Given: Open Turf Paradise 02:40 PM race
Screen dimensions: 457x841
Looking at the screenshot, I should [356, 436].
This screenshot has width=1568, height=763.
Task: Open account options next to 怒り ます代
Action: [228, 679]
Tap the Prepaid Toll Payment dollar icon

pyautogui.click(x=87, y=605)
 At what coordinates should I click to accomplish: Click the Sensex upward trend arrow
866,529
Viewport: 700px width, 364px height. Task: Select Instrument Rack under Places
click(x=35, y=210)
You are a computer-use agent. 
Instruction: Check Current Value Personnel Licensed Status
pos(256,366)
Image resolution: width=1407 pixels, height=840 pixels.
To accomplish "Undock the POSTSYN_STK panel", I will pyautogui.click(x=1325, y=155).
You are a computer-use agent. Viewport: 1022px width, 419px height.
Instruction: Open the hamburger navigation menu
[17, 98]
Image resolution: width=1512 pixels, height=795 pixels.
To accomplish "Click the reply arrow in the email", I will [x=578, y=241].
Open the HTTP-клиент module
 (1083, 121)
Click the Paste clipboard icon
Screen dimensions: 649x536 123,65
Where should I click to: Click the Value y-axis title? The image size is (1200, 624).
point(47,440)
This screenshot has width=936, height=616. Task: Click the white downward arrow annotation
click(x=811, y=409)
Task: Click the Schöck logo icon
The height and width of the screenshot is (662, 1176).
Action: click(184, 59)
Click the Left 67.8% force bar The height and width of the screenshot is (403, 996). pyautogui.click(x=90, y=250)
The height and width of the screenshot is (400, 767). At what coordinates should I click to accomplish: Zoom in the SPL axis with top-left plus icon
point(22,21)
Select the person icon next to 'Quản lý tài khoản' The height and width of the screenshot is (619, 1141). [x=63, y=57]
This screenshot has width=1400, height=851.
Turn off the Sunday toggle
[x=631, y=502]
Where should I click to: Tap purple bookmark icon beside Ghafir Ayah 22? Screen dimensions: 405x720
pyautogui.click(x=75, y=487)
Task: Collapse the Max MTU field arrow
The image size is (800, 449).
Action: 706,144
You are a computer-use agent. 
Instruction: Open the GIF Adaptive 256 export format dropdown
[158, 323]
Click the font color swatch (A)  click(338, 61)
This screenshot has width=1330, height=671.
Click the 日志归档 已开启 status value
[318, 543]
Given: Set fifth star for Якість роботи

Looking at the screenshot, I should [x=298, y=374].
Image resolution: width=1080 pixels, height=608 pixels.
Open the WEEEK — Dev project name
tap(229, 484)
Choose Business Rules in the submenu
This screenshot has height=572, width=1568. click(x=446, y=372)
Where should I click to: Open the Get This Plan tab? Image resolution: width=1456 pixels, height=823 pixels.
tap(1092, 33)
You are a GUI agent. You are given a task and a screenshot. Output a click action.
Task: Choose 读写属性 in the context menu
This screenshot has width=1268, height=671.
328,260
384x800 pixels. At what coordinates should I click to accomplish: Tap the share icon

________________________

▶ Task goal:
Quote every entry exactly.

▶ Problem solution:
Given: Open Turf Paradise 02:40 PM race
Screen dimensions: 457x841
Looking at the screenshot, I should [356, 436].
This screenshot has width=1568, height=763.
Task: Open account options next to 怒り ます代
Action: [228, 679]
Tap the Prepaid Toll Payment dollar icon

pyautogui.click(x=87, y=605)
 At what coordinates should I click to accomplish: Click the Sensex upward trend arrow
866,529
Viewport: 700px width, 364px height. Task: Select Instrument Rack under Places
click(x=35, y=210)
You are a computer-use agent. 
Instruction: Check Current Value Personnel Licensed Status
pos(256,366)
Image resolution: width=1407 pixels, height=840 pixels.
To accomplish "Undock the POSTSYN_STK panel", I will pyautogui.click(x=1325, y=155).
You are a computer-use agent. Viewport: 1022px width, 419px height.
Instruction: Open the hamburger navigation menu
[17, 98]
Image resolution: width=1512 pixels, height=795 pixels.
To accomplish "Click the reply arrow in the email", I will [x=578, y=241].
Open the HTTP-клиент module
 (1083, 121)
Click the Paste clipboard icon
Screen dimensions: 649x536 123,65
Where should I click to: Click the Value y-axis title? The image size is (1200, 624).
point(47,440)
This screenshot has width=936, height=616. Task: Click the white downward arrow annotation
click(x=811, y=409)
Task: Click the Schöck logo icon
The height and width of the screenshot is (662, 1176).
Action: click(184, 59)
Click the Left 67.8% force bar The height and width of the screenshot is (403, 996). pyautogui.click(x=90, y=250)
The height and width of the screenshot is (400, 767). At what coordinates should I click to accomplish: Zoom in the SPL axis with top-left plus icon
point(22,21)
Select the person icon next to 'Quản lý tài khoản' The height and width of the screenshot is (619, 1141). [x=63, y=57]
This screenshot has width=1400, height=851.
Turn off the Sunday toggle
[x=631, y=502]
Where should I click to: Tap purple bookmark icon beside Ghafir Ayah 22? Screen dimensions: 405x720
pyautogui.click(x=75, y=487)
Task: Collapse the Max MTU field arrow
The image size is (800, 449).
Action: 706,144
You are a computer-use agent. 
Instruction: Open the GIF Adaptive 256 export format dropdown
[158, 323]
Click the font color swatch (A)  click(338, 61)
This screenshot has width=1330, height=671.
Click the 日志归档 已开启 status value
[318, 543]
Given: Set fifth star for Якість роботи

Looking at the screenshot, I should [x=298, y=374].
Image resolution: width=1080 pixels, height=608 pixels.
Open the WEEEK — Dev project name
tap(229, 484)
Choose Business Rules in the submenu
This screenshot has height=572, width=1568. click(x=446, y=372)
Where should I click to: Open the Get This Plan tab? Image resolution: width=1456 pixels, height=823 pixels.
tap(1092, 33)
You are a GUI agent. You are given a task and a screenshot. Output a click action.
Task: Choose 读写属性 in the context menu
This screenshot has width=1268, height=671.
328,260
384x800 pixels. At what coordinates should I click to accomplish: Tap the share icon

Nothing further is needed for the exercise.